Floating-islands

Chambers's Encyclopaedia, Volume 4: Dionysius to Friction, p. 680–681

Floating-islands are formed either by the aggregation of driftwood in the creeks and bays of tropical rivers and the deposition thereon of soil and vegetable matter, or by the detachment of portions of a river-bank or lake-shore, on which the interlacing roots of plants constitute a foundation sufficiently strong to support soil whereon herbage, and occasionally even trees, are able to grow. Such islands are sometimes seen 50 or 100 miles distant from the mouth of the large rivers of America, Asia, and Africa. Portions of the alluvial soil from river-deltas, held together by the roots of mangroves and other trees, are sometimes detached by hurricanes or typhoons and then swept out to sea; such islands have been met with in the Philippines, in the seas of the East Indies, and in the Pacific. A floating-island is mentioned by Herodotus as existing in Egypt. Others were known to Roman writers: Seneca speaks of them as being in the Vadimonian, Cutilian, and Stationian lakes in Italy; to these Pliny adds the islands floating on lakes near Cæcubum, Reate, and Modena, and two others in Asia Minor. Those on Lake Vadimona were, according to the Younger Pliny, capable of supporting sheep. Varenius, in the middle of the 17th century, cites a lake in Honduras with floating-islands. Passing over others in Prussia, Italy, and South America, we come to Great Britain, where we find it recorded that Loch Lomond long possessed a floating-island, which has now, however, disappeared or become attached to one of the stationary islands of the loch. In Ireland large masses of peat float about some of the bogs—the Bog of Allen, for instance. In England, in Lake Derwentwater, there is an instance of an island which appears and disappears from time to time in the same spot. Perhaps the most satisfactory of the many theories which have been proposed to account for this phenomenon is that which attributes its rising from the bottom of the lake, where it ordinarily rests, to the permeation of its mass by marsh-gas during hot weather, the upward motion being assisted by the growth of buoyant water-plants on its surface. See Symons, Floating Island in Derwentwater (1888).

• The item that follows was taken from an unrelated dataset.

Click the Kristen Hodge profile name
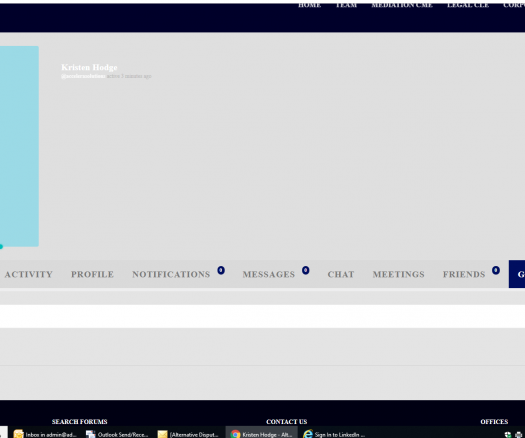click(89, 67)
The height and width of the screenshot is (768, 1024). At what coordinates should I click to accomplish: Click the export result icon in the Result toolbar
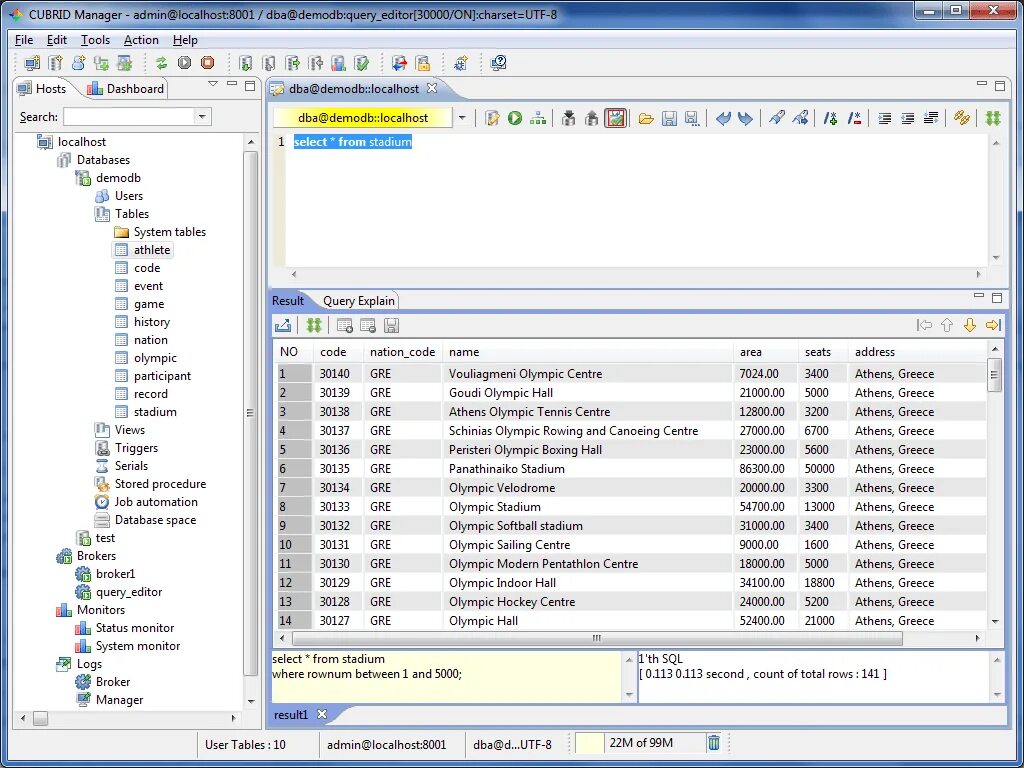coord(283,325)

Between 1696 and 1829, similar islands were observed at irregular intervals, generally, however, after great droughts and violent storms, in Lake Rålång in the Swedish province of Småland. Oceanic floating-islands sometimes perform important service in the transportation of vegetable seeds from place to place, also in the distribution of animal species, by carrying insects, land mollusca, and small mammalia, more rarely reptiles. Darwin met with islands floating on Lake Tagua-Cagua in Chili which passed from side to side of the lake and carried 'cattle and horses as passengers.' Between 1863 and 1881 the rivers of the central

Nile system were rendered almost unnavigable owing to the accumulations of floating vegetable matter getting set fast across the channels, practically forming dams, which in some instances gave rise to serious inundations. The vale of Cashmere contains many lakes, which frequently overflow and drown the surrounding country. This has taught the inhabitants to construct floating-gardens for the cultivation of their vegetables. The gardens are in reality portions of the marshy ground made to float artificially by cutting through the roots of the reeds and other plants about two feet below the surface. The Chinese, too, devote considerable attention to this style of horticulture, but more by way of ornamentation. Floating-gardens, or chinampas, also existed in Mexico before the Spanish conquest. Clavigero describes them as formed of wicker-work, the stems of water-plants, and mud, the largest sometimes having on them a tree or a hut. Both flowers and vegetables were grown on them.